According to a recent review, positive cognitive effects of rTMS were often reported in mild AD while treatment failed to improve more advanced cases, suggesting that the efficacy may depend on the stage of the disease [7
]. Furthermore, in a meta-analysis by Chou and colleagues [11
], the included studies suggested that the significant effect of HF-rTMS over the left dlPFC of patients with AD or mild cognitive impairment would be the enhancement of memory function, and that the effects of 5–30 consecutive sessions could last for 4–12 weeks. Their results pointed out that memory improvement could as well be obtained following application of low-frequency rTMS over the right dlPFC [11
]. The left dlPFC seems to be preferentially involved in working memory and executive function, according to a literature review [39
] and a trial comparing the performance of 30 mild AD patients and 31 matched controls in an antisaccade task [40
]. In addition, a significant improvement in recognition memory has been observed after comparing sham to active neuromodulation over the left dlPFC of 10 AD patients [41
], while the familiarity component of recognition memory was found to be affected by frontal lobe lesions, due to tumor or stroke, on 24 patients [42
]. It could be hypothesized that rTMS sessions over the left dlPFC could improve the encoding phase [41
] in the context of the DMS-48 memory assessment, as well as the ability to distinguish between targets and distractor items [42
Finally, the HF-rTMS treatment significantly improved the trait anxiety (STAI-YB) scores of our sample, with a marginally significant impact on self-reported depressive symptoms (BDI). Correlation analysis on the impact of treatment showed that the decrease of depression and trait anxiety scores was associated with an improvement on QoL. The impact of rTMS on anxiety symptoms lacks further evidence on the literature [43
], especially in the context of AD. Our result could thus be seen as promising, suggesting a stable, long-term reduction of anxiety. In addition, this reasoning is also in line with the aforementioned definition of the WHO on quality of life. Although our subjects did not display a significant improvement in their QoL scores, the trait anxiety might represent an important therapeutic target in order to contribute to a better QoL. However, further investigation is still required. On the other hand, the effect on depressed mood, although marginally significant, is well reported in the literature [44
]. In this way, further studies should consider including AD patients with clinically important depressive and anxiety symptoms, and perform a more detailed assessment of QoL (e.g., one of the WHO Quality of Life instruments), as means to investigate the therapeutic potential of rTMS as an add-on treatment, and the possible long-term impact in the QoL of this population.

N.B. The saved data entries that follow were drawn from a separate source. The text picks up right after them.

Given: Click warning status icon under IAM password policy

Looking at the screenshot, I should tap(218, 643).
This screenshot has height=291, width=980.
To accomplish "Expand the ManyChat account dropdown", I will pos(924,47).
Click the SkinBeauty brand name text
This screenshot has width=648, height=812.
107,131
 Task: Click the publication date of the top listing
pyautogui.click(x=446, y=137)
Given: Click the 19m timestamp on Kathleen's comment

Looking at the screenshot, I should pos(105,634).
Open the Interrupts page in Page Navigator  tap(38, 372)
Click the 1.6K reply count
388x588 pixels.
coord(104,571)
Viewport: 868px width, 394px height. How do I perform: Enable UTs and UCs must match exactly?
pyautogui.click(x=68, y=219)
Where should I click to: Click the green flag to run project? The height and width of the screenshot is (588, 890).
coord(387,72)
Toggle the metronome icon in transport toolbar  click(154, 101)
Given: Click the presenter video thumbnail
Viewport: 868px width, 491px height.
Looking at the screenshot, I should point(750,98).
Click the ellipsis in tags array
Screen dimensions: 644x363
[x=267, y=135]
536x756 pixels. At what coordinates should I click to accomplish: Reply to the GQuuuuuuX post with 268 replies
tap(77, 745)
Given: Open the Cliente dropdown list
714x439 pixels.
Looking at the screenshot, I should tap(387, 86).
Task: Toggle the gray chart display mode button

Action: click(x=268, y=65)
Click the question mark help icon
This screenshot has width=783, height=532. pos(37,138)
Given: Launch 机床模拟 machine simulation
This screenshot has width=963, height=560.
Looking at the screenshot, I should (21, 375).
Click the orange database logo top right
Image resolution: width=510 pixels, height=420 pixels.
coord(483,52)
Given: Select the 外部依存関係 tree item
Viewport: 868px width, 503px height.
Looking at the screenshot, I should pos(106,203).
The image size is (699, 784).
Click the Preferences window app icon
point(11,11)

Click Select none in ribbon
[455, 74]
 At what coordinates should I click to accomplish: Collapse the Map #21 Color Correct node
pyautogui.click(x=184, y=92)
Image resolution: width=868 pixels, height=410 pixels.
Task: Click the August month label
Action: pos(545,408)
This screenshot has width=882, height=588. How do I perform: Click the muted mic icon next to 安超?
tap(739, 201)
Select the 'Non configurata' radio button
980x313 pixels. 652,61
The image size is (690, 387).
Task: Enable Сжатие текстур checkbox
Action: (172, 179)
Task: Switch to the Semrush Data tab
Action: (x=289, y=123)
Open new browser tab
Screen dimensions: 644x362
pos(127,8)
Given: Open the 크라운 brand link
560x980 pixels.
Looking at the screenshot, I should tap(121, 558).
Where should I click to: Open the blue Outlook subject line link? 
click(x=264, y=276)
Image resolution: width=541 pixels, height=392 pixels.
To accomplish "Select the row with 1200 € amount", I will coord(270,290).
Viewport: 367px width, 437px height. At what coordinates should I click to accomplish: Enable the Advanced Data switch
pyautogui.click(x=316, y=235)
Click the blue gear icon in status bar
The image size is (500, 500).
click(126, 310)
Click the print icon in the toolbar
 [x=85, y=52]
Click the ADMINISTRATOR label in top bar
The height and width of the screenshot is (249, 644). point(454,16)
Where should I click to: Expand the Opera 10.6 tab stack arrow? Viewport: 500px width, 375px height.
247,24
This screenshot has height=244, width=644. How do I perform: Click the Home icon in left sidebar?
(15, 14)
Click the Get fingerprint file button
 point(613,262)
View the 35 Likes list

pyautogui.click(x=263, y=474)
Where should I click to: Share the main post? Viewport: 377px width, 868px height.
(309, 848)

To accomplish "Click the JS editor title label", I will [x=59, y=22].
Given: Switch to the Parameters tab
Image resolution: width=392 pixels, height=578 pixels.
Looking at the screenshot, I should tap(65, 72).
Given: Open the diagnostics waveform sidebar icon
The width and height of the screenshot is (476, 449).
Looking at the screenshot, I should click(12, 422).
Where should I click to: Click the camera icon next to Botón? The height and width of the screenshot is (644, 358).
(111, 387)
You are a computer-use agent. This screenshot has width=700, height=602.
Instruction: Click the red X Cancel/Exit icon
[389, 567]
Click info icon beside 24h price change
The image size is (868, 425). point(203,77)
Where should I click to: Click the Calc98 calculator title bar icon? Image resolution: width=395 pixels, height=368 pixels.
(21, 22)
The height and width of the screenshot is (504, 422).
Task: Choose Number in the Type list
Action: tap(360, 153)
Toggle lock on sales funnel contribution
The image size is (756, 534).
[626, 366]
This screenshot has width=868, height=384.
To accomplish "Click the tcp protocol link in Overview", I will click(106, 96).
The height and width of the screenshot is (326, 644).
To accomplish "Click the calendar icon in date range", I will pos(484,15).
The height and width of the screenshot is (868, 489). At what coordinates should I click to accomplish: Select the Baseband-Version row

This study has important limitations, which are its relatively small sample size and a lack of control group. These aspects should be taken into account when interpreting our data as well as the possible influence of a test–retest effect, as mentioned above or even fluctuations in the patients’ scores. On the other hand, our trial is strengthened by well-defined inclusion/exclusion criteria, use of previously validated instruments only, and statistical correction for multiple comparisons. The results and the discussion might contribute to guide further research towards improvement of AD patients’ QoL and autonomy.